Die Verhandlungen über ein zehntes Formel-1-Jahr in Austin stehen kurz bevor, aber den Veranstaltern ist nicht bange nach diesem Wochenende. Welches Argument würde gegen einen Austragungsort sprechen, der an drei Tagen 400.000 Besucher anlockt, 140.000 davon allein am Renntag? Es war fast so, als habe es die Pandemie nie gegeben. Nein, es war sogar besser. Eine große Party, von der sich sogar die Rennfahrer sichtlich beeindruckt zeigten. Bei der Ehrenrunde vor dem Start auf einem Lkw, sonst eher lästigem Pflichtprogramm, applaudierten die Piloten dem Publikum - tosender Beifall kam zurück. Die Stimmung schaukelte sich hoch, was man in den USA gern als good vibes bezeichnet. Genau das kann die Formel 1 gut gebrauchen, im Rahmen ihrer nordamerikanischen Expansion ohnehin. "Das Wichtigste ist, dass unser Sport in den USA wächst", weiß Sebastian Vettel. Dafür haben die Fahrer selbst die heftigen Nackenschläge, die die Bodenwelle auf der Berg- und Talbahn verursachen, in Kauf genommen.

Sebastian Vettel

Wie hatte er sich abgemüht in der Qualifikation, obwohl doch schon vorher klar war, dass er nach einem Motorwechsel an seinem Aston Martin-Mercedes zurück ans Ende des Feldes müsste. Stimmt schon, nur eben nicht ganz ans Ende, da er sich vor den ebenfalls zurückversetzen Kollegen George Russell und Fernando Alonso platzieren konnte. Kleine Schritte, um einen großen Ehrgeiz nicht zu verkümmern lassen. Die prompt im Rennen belohnt werden: am Ende war der Heppenheimer der Fahrer mit den meisten Überholmanövern und wurde dafür mit einem Ehrenpunkt belohnt.

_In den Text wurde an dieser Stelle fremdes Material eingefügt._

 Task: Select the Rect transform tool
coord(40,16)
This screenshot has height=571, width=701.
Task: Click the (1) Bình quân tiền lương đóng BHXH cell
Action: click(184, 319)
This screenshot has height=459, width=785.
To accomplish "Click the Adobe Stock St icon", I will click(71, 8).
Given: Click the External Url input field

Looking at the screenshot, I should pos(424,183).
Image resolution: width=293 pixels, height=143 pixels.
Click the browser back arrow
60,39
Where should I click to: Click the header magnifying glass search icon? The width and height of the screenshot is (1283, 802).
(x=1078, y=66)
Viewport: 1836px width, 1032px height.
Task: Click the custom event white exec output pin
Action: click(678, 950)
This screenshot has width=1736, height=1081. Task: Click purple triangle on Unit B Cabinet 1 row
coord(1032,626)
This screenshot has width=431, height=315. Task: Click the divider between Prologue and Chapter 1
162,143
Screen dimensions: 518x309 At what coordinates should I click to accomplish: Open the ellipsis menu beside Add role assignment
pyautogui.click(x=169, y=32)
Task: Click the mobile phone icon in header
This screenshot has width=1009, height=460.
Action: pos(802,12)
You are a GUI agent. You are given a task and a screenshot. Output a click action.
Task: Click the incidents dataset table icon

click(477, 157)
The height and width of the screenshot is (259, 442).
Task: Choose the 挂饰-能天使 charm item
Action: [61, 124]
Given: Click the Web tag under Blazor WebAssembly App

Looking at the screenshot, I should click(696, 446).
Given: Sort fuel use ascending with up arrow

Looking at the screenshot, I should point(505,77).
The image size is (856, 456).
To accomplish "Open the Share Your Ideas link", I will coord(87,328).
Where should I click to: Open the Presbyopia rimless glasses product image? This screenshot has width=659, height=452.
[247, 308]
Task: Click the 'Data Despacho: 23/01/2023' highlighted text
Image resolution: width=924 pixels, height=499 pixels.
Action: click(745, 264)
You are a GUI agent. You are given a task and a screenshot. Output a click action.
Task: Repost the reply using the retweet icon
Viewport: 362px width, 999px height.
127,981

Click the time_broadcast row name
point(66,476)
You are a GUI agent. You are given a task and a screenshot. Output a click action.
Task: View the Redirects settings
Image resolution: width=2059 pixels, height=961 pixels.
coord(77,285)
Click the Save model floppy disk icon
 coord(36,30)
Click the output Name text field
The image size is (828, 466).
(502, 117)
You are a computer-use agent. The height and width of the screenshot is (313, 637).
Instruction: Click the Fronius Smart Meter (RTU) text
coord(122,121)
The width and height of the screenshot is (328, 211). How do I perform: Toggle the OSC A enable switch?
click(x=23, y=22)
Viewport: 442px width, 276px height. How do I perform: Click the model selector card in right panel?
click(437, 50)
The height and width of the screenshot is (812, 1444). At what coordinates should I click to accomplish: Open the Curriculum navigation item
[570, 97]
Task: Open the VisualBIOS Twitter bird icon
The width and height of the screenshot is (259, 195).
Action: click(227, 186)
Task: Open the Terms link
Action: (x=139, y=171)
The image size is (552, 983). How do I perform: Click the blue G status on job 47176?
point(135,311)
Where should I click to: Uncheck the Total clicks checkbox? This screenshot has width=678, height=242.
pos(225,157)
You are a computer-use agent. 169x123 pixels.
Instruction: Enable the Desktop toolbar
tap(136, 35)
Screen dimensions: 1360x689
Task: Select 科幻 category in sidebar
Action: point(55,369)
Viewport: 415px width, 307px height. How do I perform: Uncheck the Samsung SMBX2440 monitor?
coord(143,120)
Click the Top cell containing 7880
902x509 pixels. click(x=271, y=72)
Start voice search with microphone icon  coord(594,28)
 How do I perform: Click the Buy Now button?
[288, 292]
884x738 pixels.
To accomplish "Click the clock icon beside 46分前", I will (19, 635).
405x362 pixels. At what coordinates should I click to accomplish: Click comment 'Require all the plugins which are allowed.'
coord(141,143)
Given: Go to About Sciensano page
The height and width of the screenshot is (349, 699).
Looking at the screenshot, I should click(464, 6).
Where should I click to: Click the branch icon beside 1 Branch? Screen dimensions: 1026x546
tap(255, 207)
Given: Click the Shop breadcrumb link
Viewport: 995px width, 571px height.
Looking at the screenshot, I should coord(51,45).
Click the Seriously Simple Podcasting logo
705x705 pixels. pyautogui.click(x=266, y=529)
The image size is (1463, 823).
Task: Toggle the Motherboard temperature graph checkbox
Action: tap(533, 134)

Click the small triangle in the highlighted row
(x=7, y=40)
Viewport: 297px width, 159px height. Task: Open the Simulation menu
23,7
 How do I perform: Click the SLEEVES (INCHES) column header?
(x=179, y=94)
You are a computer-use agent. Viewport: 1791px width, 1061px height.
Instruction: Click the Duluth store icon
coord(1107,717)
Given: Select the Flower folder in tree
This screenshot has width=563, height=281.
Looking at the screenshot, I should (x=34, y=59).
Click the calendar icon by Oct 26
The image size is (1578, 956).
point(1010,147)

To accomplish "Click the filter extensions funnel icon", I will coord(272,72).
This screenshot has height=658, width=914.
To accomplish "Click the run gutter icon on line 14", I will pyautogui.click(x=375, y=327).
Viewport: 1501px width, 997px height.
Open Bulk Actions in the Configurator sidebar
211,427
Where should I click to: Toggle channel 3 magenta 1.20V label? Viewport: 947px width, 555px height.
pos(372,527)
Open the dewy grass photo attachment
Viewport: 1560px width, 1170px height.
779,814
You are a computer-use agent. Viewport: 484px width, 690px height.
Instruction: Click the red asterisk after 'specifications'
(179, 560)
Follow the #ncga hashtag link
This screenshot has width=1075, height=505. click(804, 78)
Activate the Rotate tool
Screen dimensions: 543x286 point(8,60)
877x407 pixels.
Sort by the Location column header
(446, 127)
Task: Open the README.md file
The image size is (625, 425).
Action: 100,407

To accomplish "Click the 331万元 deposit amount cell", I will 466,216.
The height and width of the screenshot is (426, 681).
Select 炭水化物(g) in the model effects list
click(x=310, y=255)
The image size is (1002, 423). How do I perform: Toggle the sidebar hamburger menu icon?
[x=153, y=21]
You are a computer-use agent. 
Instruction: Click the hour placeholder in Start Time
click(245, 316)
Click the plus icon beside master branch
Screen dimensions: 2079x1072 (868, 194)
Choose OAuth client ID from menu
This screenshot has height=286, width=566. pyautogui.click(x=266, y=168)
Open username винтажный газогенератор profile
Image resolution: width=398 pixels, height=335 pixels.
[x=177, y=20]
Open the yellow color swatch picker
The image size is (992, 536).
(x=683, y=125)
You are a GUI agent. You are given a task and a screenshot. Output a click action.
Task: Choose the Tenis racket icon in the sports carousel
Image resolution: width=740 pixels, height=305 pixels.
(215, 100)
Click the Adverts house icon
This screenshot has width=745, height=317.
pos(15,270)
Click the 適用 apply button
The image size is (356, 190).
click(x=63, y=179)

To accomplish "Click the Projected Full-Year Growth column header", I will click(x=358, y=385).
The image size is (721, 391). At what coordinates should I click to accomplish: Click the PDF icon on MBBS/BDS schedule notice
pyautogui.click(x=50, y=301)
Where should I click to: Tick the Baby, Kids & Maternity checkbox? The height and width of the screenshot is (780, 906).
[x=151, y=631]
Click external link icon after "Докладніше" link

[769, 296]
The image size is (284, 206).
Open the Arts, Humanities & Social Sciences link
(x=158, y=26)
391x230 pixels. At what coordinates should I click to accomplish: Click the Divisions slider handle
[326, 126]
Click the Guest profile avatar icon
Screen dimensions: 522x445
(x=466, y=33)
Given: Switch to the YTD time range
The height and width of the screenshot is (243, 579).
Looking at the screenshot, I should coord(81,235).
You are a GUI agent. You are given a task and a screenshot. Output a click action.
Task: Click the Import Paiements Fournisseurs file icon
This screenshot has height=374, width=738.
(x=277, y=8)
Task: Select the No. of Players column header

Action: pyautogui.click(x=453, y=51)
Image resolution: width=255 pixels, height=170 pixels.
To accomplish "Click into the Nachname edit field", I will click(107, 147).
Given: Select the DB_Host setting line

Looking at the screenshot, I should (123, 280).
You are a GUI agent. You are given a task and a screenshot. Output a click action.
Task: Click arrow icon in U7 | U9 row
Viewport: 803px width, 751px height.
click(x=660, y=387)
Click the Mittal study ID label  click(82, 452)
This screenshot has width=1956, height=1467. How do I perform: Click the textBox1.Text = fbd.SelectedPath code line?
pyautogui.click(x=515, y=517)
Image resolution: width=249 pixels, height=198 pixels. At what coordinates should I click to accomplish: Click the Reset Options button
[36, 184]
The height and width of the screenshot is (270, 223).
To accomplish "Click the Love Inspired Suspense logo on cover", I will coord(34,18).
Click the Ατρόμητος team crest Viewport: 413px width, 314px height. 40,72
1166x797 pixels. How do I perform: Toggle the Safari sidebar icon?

Gemessen daran, dass er 2013 als letzter Red-Bull-Pilot vor Verstappen in Austin gewinnen konnte, ist das natürlich nichts. Aber jedes Rennen in einer ohnehin verkorksten Saison ist ein guter Test für das, was sich 2022 entwickeln soll. Weshalb Vettel durchaus zufrieden sein darf. Er hat im Team mal wieder klar gemacht, was seine Erfahrung wert ist. Auch wenn Sky-Kommentator Ralf Schumacher gern über den Rennstall lästert: "Man kann eben über Nacht aus einer Kuh keinen Tiger machen."

Nico Hülkenberg

Eher beiläufig war zu erfahren, dass Nico Hülkenberg, bis vor kurzem noch einer von zwei deutschen Formel-1-Stammfahrern, seine Karriere in der Königsklasse für beendet erklärt hat. Zwar ist der Emmericher, der es in 179 Grand-Prix-Rennen nie aufs Podium geschafft hat, immer noch als Edelreservist gefragt. Aber das ist dem 34-Jährigen zu wenig. Er sucht Renn-Praxis. Die könnte mittelfristig wieder bei den 24 Stunden von Le Mans liegen, die er schon mit Porsche gewonnen hat. Kurzfristig aber sucht er den Thrill in der nordamerikanischen IndyCar-Serie. Vom Fahrerlager in Austin ging es zu Testfahren für den US-Ableger von McLaren im Barber Motorsports Park in Alabama. Hulk würde im Übersee-Pendant zur Formel 1 auf alte Bekannte treffen: der Schwede Marcus Ericsson (früher Sauber) und der Franzose Romain Grosjean (Haas) haben den Sprung schon erfolgreich gewagt.